Ti confesso, è una cosa che non ho del tutto escluso... cominciamo a fare un bel passaggio corte costituzionale-camere-referendum, pausa di riflessione di due o tre anni (che fretta c'è...), secondo passaggio per esser sicuri, anno sabbatico e POI, ma proprio POI POI, è possibile cambiare di una virgola la prima parte PREVIO 97% dei consensi sul totale degli aventi diritto... magari ci avrebbero messo di più a smantellarla.
Ma da sola non sarebbe bastata, come da noi non è bastata tutta la rete di protezione messa a suo tempo. E allora occorre andare un po' più a fondo nell'interrogarsi.
Resto però convinto del fatto che, almeno a questo livello di ricerca, "cosa non ha funzionato" è una domanda subordinata a "come ha funzionato": neanche "come sarebbe dovuta funzionare", proprio "come ha funzionato".
Questo, senza nulla togliere al fatto che non si va da nessuna parte senza i due cardini:
- proprietà sociale dei mezzi di produzione
- conduzione pianificata degli stessi secondo PRECISE MODALITA', ovvero,
- quello che i sovietici chiamavano "Legge fondamentale del modo socialistico di produzione" in contrapposizione alla legge fondamentale del capitalismo
- e LUNGO UN VETTORE BEN DELINEATO, ovvero "da ciascuno secondo le sue capacità, a ciascuno secondo i suoi bisogni".

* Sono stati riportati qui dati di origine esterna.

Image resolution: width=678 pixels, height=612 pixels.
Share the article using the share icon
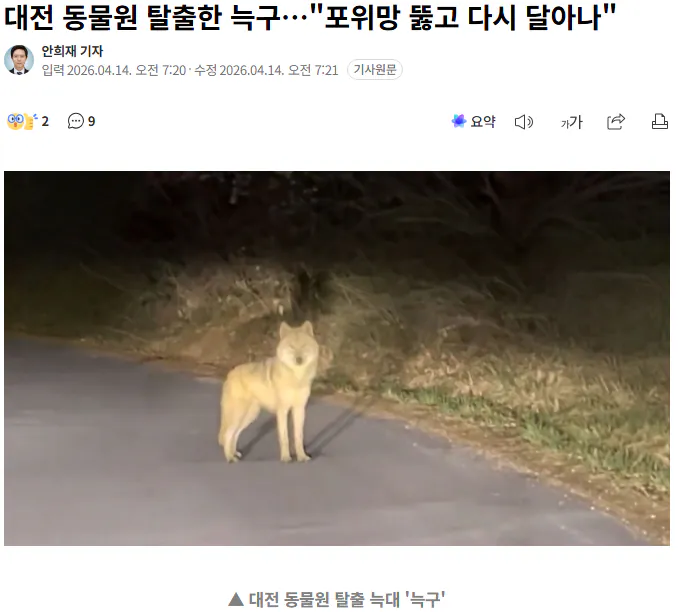point(616,122)
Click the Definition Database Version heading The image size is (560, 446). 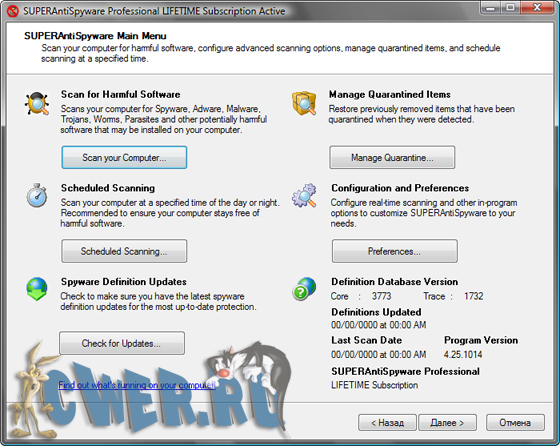click(395, 282)
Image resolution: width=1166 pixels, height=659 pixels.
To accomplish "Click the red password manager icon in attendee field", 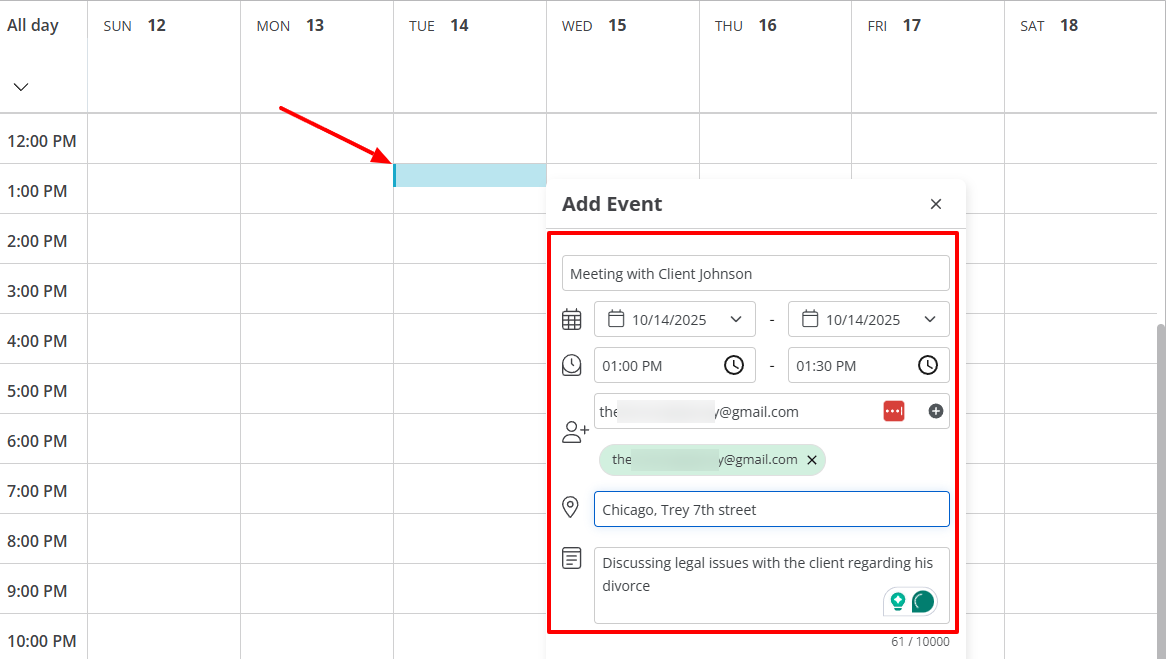I will tap(893, 411).
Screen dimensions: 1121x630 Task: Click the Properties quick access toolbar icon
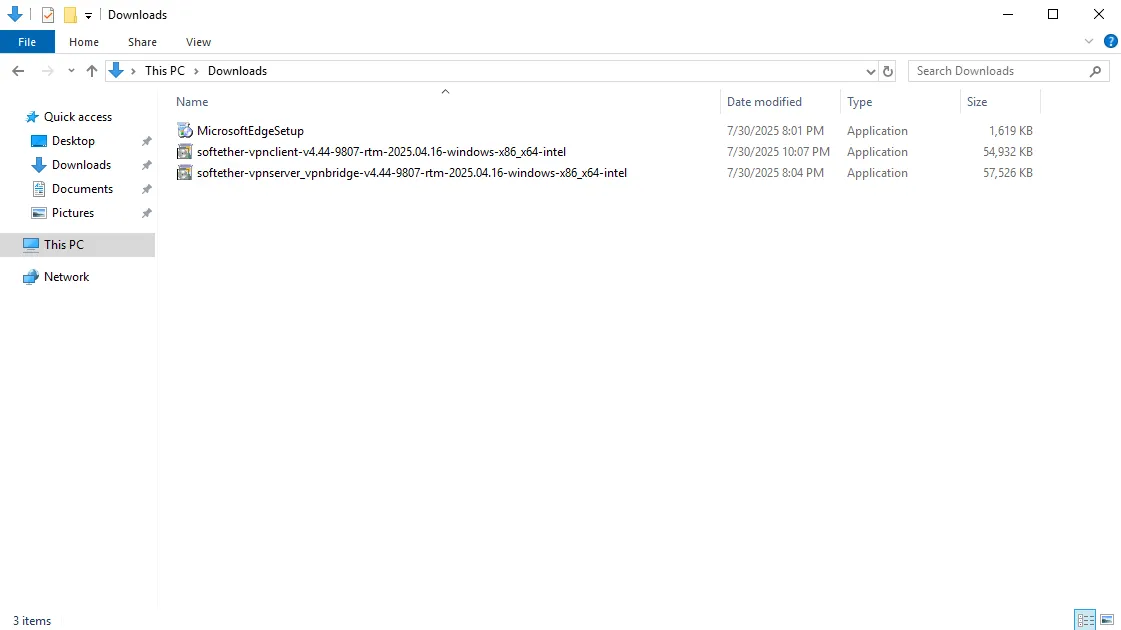[x=47, y=15]
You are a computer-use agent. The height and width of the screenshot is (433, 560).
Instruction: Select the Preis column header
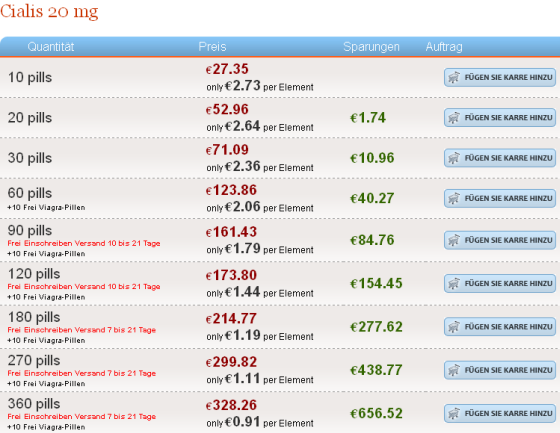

Tutto questo ci pone ulteriori interrogativi su questioni fondamentali, quali:
- partecipazione alla gestione delle attività economiche, sociali, culturali (di cui per esempio l'emulazione socialista è un importante cardine e su cui ho accennato qualcosa)
- conseguente definizione PARTECIPATA della nozione di "crescenti bisogni", come li chiamavano loro. Bisogni tesi a una sempre maggior definizione di quel "totaler mensch" marxiano o sviluppo onnilaterale всесторонное развитие lenininano, che costituisce BEN PIU' DI UN BICCHIERE MEZZO PIENO.
Eccetera eccetera. Poi noi siamo italiani, non posso inquadrare questo percorso lungo i cardini della russkaja duša, e neppure di una fantomatica "route 66" fra la via Emilia e il West... Troveremo un nostro modo di espressione, frutto della nostra partecipazione, della nostra creatività, oltre che del percorso secolare e millenario del nostro "volgo disperso" che si sarà "destato" una volta per tutte. Ma non possiamo prescindere dalla strada che qualcuno ha fatto prima di noi e che a un certo punto ha mollato lì. Più che altro per EVITARE DI SCOPRIRE L'ACQUA CALDA "NATA VOTA!" Non possiamo permettercelo... perché nel frattempo gli altri corrono, nel loro turbocapitalismo, e contro il muro poi mandano noi a sfracellarci.
Ecco allora che la mia ricerca verte su quella direzione. Scusami lo sproloquio, ma era giusto perché non passasse il concetto di una "idealizzazione" come anticamera (o brutta copia!) della "sclerosi". Il mio è uno studio "di parte", наше дело правое!, ma non con le fette di salame sugli occhi!
A proposito di fette di salame.. buon appetito!